# I got IBS from kissing



## ibs from a kiss (Dec 2, 2012)

It sounds like a joke and I wish it were  I've been suffering from this terrible disease for a year now, and it's all because of saliva. I think many of you got this from sharing drinks, utensils, chapstick, double-dipping, or kissing, and don't even realize it. The thing is, most chronic diseases take time for the symptoms to show. Once you swallow that first bacteria that causes IBS, it will start to divide and multiply. It took about a month of multiplying before the borborygmi started. It took about 3 months before the first white tongue.

Of course all 5 blood tests came back negative.
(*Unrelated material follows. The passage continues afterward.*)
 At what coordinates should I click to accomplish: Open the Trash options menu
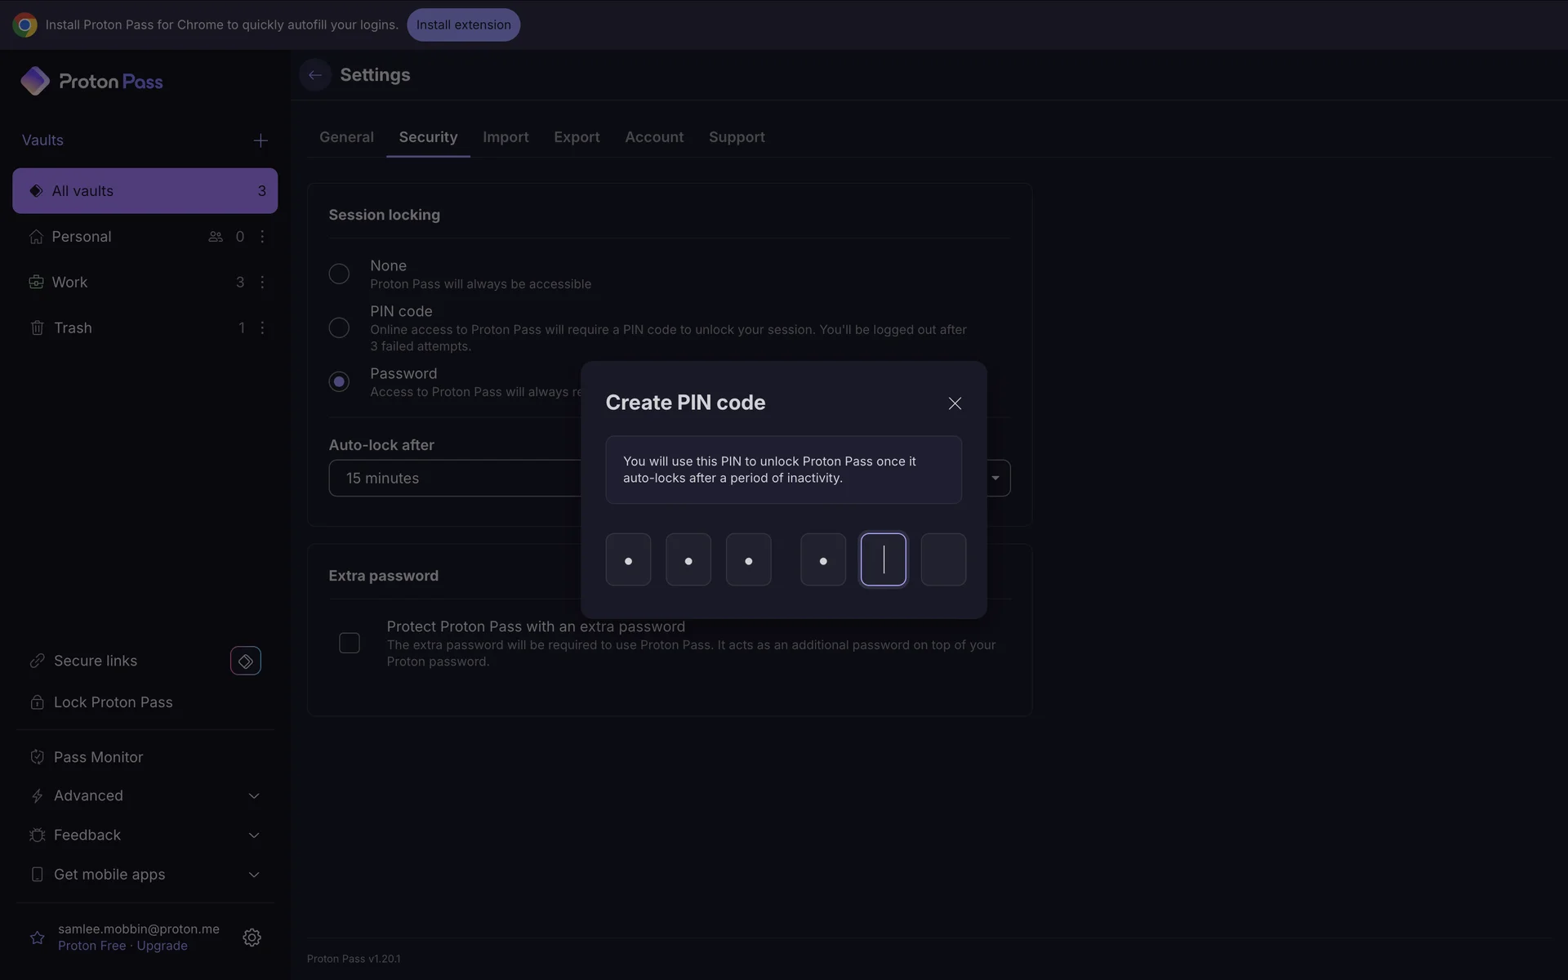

The upper endoscopy and the cat scan came back negative. Every doctor said I was completely normal. I knew I'd gotten this from kissing this guy who has the same symptoms, so I asked every doctor to test my saliva, but they all said there's no test for that. I finally found one online and went to my dentist to get it done. It turns out this guy transmitted some very serious bacteria into my body when he kissed me. One says it's tissue invasive, another is refractive, and the other bacteria don't read much better. Sometimes my stomach gets weak and I imagine them eating my stomach layer by layer.
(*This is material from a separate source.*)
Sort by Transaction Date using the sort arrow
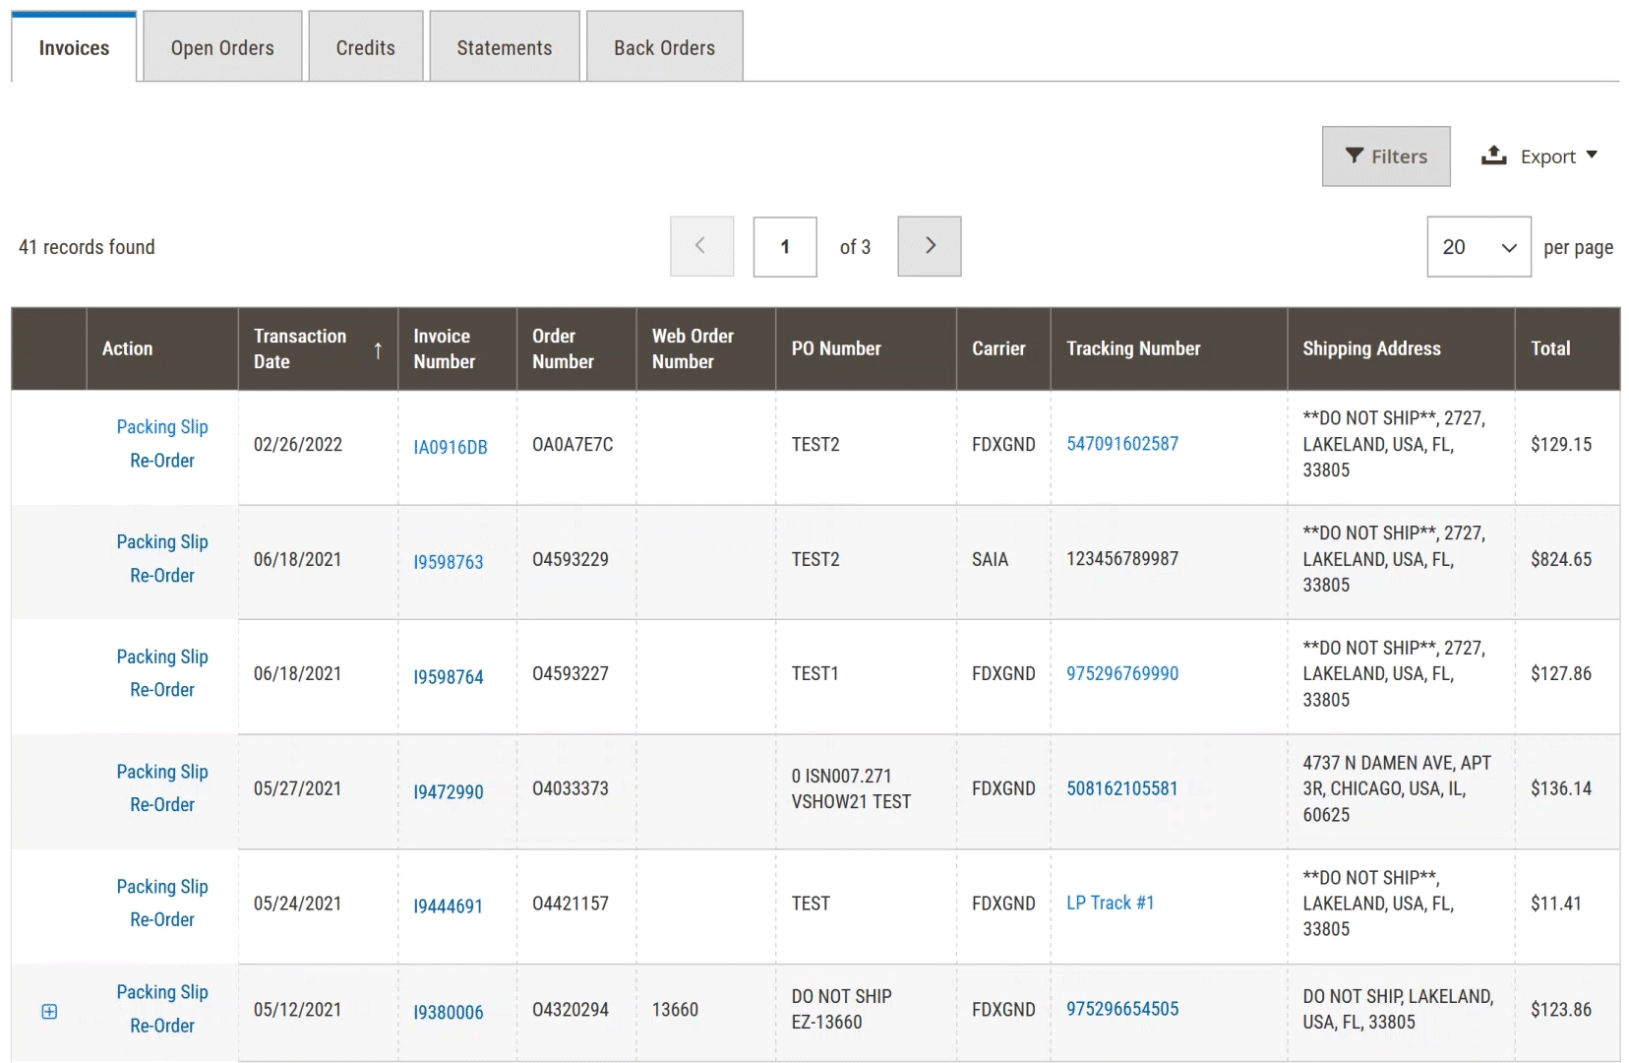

I can't believe that saliva can be so dangerous, yet people downplay it everywhere. 30 years ago no one thought blood was dangerous. 30 years from now they'll be saying the same thing about saliva. I know that not all stomach problems are contagious, but the bacteria that are causing my problems certainly are.


----------



## sanjaysingh (Aug 21, 2013)

Dear I have the same proble and sarted the same way. Please share some more expereience with me.


----------



## sanjaysingh (Aug 21, 2013)

I doubt about kissing as the way of getting infection. My first girlfriend had the same symptoms which now I am also having, I kissed her a lot.

During my early period of infection the bowel movements were just faster and it was a relief for me because I had a constipation problem. But symptoms increased gradually. I was given Metronidazole for one week and the symptoms ceased off but after about a week they reappeared. 17 years have passed since that event, I am still having the same symptoms.

I kissed my second girlfriend so many times but she never contracted IBS.....

Please share some more information with me.


----------